» Problem to work on: Print all entries below exactly as they appear.

» Saved entries:
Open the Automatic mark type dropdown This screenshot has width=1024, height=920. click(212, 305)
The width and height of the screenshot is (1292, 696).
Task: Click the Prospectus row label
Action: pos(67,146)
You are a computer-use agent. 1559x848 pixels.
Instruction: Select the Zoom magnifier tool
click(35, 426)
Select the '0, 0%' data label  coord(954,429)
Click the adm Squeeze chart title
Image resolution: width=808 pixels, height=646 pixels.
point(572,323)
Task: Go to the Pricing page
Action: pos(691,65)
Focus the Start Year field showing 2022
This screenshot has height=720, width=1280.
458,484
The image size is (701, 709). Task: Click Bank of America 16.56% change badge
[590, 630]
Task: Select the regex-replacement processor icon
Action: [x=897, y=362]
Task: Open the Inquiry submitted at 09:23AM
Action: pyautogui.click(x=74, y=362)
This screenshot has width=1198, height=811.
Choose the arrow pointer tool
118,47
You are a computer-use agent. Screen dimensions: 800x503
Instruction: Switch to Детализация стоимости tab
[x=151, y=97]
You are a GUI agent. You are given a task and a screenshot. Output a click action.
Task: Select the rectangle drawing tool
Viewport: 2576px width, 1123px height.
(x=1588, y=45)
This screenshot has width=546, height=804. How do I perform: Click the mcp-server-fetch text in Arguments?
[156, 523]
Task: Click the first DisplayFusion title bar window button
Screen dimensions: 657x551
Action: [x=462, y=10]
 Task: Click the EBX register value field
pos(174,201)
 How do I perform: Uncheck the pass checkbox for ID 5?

» Solution to the exercise:
Open the Automatic mark type dropdown This screenshot has width=1024, height=920. click(212, 305)
The width and height of the screenshot is (1292, 696).
Task: Click the Prospectus row label
Action: pos(67,146)
You are a computer-use agent. 1559x848 pixels.
Instruction: Select the Zoom magnifier tool
click(35, 426)
Select the '0, 0%' data label  coord(954,429)
Click the adm Squeeze chart title
Image resolution: width=808 pixels, height=646 pixels.
point(572,323)
Task: Go to the Pricing page
Action: pos(691,65)
Focus the Start Year field showing 2022
This screenshot has height=720, width=1280.
458,484
The image size is (701, 709). Task: Click Bank of America 16.56% change badge
[590, 630]
Task: Select the regex-replacement processor icon
Action: [x=897, y=362]
Task: Open the Inquiry submitted at 09:23AM
Action: pyautogui.click(x=74, y=362)
This screenshot has width=1198, height=811.
Choose the arrow pointer tool
118,47
You are a computer-use agent. Screen dimensions: 800x503
Instruction: Switch to Детализация стоимости tab
[x=151, y=97]
You are a GUI agent. You are given a task and a screenshot. Output a click action.
Task: Select the rectangle drawing tool
Viewport: 2576px width, 1123px height.
(x=1588, y=45)
This screenshot has width=546, height=804. How do I perform: Click the mcp-server-fetch text in Arguments?
[156, 523]
Task: Click the first DisplayFusion title bar window button
Screen dimensions: 657x551
Action: [x=462, y=10]
 Task: Click the EBX register value field
pos(174,201)
 How do I perform: Uncheck the pass checkbox for ID 5?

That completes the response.